Cuando nace un ser humano continua su desarrollo hasta convertirse en adulto y a partir de allí se acelera su deterioro o entropía hasta que muere y se descompone en sus partes elementales que quedan disponibles para comenzar una nueva forma. Supongamos que un ser humano muere en un bosque y parte de él es comido por un animal y otra parte se descompuso en el suelo. El pedazo que se comió el animal entra a formar parte del animal ya que lo nutre. Y la parte que quedo en el suelo se sigue descomponiendo y puede entrar a formar parte de un río, de una piedra, de un insecto o puede abonar un árbol o plantas del bosque y otra parte puede unirse a minerales en la tierra.
La creación es movimiento perpetuo de una materia que permanentemente se renueva. Por esto es que se dice que la materia es virginal ya que al nacer a la nueva forma es nuevecita por ejemplo un recién nacido. etc.

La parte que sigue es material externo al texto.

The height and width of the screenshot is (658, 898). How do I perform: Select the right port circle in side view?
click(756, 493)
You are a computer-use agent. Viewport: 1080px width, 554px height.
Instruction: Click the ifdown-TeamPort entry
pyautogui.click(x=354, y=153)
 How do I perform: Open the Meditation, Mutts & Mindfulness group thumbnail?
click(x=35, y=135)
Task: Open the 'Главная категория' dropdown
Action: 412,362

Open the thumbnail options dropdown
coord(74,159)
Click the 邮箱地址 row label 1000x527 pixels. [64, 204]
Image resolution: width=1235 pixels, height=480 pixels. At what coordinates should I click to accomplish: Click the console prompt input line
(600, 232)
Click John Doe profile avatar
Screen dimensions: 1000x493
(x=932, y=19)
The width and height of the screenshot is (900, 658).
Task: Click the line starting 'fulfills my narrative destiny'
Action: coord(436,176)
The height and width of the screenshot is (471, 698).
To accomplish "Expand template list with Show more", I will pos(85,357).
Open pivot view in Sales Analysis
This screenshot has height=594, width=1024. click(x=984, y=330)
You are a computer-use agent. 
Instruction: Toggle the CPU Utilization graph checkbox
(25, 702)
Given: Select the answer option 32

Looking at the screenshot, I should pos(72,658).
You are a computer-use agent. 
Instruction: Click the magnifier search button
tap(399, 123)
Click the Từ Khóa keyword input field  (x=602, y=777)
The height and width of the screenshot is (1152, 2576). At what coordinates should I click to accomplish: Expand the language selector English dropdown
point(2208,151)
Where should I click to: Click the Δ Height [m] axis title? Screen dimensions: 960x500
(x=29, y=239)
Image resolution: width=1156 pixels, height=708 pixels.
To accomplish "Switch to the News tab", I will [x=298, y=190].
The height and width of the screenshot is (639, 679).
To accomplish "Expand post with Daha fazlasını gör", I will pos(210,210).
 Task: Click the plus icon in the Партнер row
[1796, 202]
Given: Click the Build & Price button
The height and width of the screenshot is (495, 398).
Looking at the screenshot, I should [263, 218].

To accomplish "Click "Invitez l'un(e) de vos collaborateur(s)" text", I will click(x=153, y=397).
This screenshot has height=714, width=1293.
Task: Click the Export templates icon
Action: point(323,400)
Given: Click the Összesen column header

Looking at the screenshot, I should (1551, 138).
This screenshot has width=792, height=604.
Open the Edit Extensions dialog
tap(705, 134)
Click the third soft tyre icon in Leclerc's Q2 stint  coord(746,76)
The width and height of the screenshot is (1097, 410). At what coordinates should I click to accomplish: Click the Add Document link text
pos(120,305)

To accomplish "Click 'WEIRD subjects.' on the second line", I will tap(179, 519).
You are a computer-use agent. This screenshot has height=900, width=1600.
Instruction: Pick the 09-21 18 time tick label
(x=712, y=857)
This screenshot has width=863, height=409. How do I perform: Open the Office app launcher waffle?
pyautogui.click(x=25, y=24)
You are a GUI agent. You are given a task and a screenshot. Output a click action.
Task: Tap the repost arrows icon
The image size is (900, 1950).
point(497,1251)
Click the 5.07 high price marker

Todo en la creación cambia de forma unas formas cambian más rápido que otras. Los seres vivos pierden su forma más rápido ya que la conservan sólo el tiempo que dura la vida. Otras formas como las montañas, mares planetas, galaxias, agujeros negros, pueden durar cientos, miles o millones de años, pero todo termina transformándose.
Todo en la creación sin importar que sea tiene que cumplir las leyes de la materia. Por esto es que en la creación no hay nada que tenga más importancia que otra cosa. Los humanos a nivel de la creación a nivel de materia y energía no somos más importantes que un animal, una bacteria, un río, un virus, la casa en que vivimos, el aire, que respiramos, o cualquier otra cosa.